(Source data)
▬▬▬
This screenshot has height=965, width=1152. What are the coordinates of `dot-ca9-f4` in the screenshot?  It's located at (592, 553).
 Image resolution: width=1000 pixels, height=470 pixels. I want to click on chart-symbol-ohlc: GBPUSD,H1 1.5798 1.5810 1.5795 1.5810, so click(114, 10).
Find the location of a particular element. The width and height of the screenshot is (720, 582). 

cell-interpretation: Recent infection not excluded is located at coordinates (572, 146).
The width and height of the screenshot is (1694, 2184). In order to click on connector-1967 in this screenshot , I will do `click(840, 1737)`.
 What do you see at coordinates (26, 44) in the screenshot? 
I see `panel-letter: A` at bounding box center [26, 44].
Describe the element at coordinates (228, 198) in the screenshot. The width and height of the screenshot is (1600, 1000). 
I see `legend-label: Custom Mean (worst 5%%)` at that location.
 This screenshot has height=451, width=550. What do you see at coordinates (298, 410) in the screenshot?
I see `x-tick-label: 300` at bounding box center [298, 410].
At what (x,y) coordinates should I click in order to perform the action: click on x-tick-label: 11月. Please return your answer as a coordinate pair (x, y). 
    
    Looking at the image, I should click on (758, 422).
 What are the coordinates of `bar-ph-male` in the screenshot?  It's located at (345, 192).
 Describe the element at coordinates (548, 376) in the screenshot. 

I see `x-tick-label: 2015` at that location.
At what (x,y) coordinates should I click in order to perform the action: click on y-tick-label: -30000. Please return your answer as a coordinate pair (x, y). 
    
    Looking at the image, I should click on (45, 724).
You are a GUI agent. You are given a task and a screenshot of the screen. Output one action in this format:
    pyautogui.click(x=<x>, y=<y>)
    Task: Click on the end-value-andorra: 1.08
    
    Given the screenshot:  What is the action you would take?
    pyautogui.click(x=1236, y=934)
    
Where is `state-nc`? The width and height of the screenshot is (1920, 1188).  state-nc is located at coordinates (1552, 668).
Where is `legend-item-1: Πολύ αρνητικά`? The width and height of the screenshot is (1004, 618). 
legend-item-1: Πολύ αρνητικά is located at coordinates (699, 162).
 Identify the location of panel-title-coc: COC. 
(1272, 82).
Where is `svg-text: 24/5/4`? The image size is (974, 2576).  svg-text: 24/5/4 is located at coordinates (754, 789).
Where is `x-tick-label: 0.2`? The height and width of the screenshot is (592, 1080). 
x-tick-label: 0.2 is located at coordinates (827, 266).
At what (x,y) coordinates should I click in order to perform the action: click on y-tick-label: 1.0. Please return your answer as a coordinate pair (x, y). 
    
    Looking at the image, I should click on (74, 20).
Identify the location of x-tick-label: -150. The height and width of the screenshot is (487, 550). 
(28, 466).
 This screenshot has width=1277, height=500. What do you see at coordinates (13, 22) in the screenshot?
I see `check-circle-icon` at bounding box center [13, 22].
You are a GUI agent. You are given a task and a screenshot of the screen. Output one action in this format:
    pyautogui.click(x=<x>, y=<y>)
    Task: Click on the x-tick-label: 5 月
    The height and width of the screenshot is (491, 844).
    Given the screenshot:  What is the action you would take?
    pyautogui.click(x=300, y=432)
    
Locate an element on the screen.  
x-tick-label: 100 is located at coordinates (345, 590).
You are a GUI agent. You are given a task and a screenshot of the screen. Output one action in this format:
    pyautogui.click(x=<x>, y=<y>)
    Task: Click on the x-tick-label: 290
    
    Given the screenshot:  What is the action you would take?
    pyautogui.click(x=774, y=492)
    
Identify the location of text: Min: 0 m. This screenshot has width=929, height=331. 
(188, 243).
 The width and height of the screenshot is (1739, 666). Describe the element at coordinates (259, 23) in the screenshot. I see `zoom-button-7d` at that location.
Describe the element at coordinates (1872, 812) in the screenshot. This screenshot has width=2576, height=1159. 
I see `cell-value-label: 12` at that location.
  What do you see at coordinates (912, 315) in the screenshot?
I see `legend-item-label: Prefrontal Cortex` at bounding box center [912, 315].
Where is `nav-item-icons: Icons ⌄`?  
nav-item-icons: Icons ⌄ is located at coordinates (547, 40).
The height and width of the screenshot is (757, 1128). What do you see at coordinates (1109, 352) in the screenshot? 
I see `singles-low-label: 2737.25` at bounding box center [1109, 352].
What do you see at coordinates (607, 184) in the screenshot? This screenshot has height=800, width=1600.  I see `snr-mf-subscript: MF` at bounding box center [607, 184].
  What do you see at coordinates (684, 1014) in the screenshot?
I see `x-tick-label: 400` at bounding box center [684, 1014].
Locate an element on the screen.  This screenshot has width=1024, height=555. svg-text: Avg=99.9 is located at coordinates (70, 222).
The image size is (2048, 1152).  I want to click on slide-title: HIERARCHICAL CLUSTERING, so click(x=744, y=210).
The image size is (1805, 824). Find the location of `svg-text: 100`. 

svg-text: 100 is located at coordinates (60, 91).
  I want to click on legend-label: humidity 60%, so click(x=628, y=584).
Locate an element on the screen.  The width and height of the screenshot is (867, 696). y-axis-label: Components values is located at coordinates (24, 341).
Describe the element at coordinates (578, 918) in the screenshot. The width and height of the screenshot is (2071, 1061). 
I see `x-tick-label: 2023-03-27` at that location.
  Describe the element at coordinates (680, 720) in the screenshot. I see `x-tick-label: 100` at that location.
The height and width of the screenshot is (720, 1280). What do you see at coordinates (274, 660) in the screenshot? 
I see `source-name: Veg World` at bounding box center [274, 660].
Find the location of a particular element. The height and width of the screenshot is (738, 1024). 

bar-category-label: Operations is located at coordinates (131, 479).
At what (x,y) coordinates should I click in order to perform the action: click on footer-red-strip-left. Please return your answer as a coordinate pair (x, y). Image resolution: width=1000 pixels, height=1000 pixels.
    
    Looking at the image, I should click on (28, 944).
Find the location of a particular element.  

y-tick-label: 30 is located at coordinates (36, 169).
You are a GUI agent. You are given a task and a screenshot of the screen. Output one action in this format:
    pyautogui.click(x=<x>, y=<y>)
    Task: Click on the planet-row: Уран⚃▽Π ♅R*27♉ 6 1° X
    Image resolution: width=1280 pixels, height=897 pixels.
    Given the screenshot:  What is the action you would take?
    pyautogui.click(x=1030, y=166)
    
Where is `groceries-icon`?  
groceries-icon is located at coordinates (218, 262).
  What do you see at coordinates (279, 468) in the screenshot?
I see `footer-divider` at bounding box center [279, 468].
▬▬▬
§ PROBLEM
Quote the lines of the records word for word, beginning with the line that contains "What do you see at coordinates (26, 44)" and ending with the line that contains "center [298, 410].", including both of those lines. Give only those lines.

§ EXERCISE RESPONSE
 What do you see at coordinates (26, 44) in the screenshot? 
I see `panel-letter: A` at bounding box center [26, 44].
Describe the element at coordinates (228, 198) in the screenshot. The width and height of the screenshot is (1600, 1000). 
I see `legend-label: Custom Mean (worst 5%%)` at that location.
 This screenshot has height=451, width=550. What do you see at coordinates (298, 410) in the screenshot?
I see `x-tick-label: 300` at bounding box center [298, 410].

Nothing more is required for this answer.